Mean Things about Nice People: Chapter One

A lot of blogs have a friday five. It's like a list of 5 things in a category that's chosen for that week. It's almost entirely arbitrary as far as how categories get selected, but I figured I should have one anyway. So to make it more interesting, and to amuse myself, i've come up with a theme which will carry me forever: Saying horrible things about bands and artists whose only crime was making music in the same universe as me. I may even like some of these artists, but that's not what fridays are all about. INAUGURAL SMACKDOWN HO!

1. Amy Winehouse: Proof that being a painted-up lush is acceptable so long as you sing good. That's empowerment, right?

2. Plain White T's: Boy George did that exact same transitory blend of hip and sensitive. And he fucked his drummer. These kids have some work to do.

3. Rihanna: No thanks, guys. I'll catch the next one-name-sexy-R&B-songstress-featuring-a-rapper bandwagon. I'm still sore over all the depreciation my Monifah action figures have gone through. Mo'llectible they are NOT.

4. Fabolous: I understand why he swapped out the U. it's a hard sound to make. And since when has hip-hop ever been about expressing oneself clearly?

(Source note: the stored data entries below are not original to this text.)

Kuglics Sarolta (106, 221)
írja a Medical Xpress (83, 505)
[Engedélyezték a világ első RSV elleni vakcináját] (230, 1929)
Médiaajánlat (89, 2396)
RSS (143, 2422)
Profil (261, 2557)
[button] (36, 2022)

5. Puddle Of Mudd: It's called karma. These guys get a mountain of undeserved record label advertising and support (they're called post-grunge for fuck's sake), but every sunday evening one of them has to get dressed up like Kurt Cobain and fellate David Geffen while he listens to "Smells Like Teen Spirit" on repeat.

--BONUS DISS--
Cake: I saw a billboard proclaiming that Cake would be appearing for a weekend performance at some casino near Lake Tahoe. I can't even imagine the hordes of disappointed old people upon discovering the non-dessert nature of these fading alt-rockers.